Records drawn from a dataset
-- Opening Marker --

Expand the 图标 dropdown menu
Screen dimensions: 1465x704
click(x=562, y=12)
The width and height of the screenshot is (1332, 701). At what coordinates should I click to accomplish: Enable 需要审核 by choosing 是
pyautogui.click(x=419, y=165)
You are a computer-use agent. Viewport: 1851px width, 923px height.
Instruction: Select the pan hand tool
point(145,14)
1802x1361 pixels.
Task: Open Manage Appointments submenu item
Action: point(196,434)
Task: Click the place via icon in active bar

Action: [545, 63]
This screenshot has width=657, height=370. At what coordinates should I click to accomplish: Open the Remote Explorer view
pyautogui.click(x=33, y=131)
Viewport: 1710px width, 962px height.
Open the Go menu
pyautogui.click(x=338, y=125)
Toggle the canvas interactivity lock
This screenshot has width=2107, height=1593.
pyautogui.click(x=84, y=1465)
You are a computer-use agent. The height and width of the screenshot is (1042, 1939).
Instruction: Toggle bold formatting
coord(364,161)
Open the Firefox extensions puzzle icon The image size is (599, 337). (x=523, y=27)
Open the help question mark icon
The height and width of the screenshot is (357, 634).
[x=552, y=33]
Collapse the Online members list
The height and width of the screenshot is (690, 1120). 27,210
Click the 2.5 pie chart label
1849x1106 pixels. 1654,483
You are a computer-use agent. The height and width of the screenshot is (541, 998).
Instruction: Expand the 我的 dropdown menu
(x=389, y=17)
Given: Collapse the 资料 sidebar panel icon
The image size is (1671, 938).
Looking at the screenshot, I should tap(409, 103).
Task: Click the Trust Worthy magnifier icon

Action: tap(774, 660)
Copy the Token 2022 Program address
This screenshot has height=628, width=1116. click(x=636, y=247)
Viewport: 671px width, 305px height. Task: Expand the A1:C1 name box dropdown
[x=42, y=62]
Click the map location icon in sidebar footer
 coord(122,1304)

-- Closing Marker --

TASK DETAILS
Give back, unchanged, every line from the one with "Copy the Token 2022 Program address" to the end of the entries above.

EXPECTED ANSWER
Copy the Token 2022 Program address
This screenshot has height=628, width=1116. click(x=636, y=247)
Viewport: 671px width, 305px height. Task: Expand the A1:C1 name box dropdown
[x=42, y=62]
Click the map location icon in sidebar footer
 coord(122,1304)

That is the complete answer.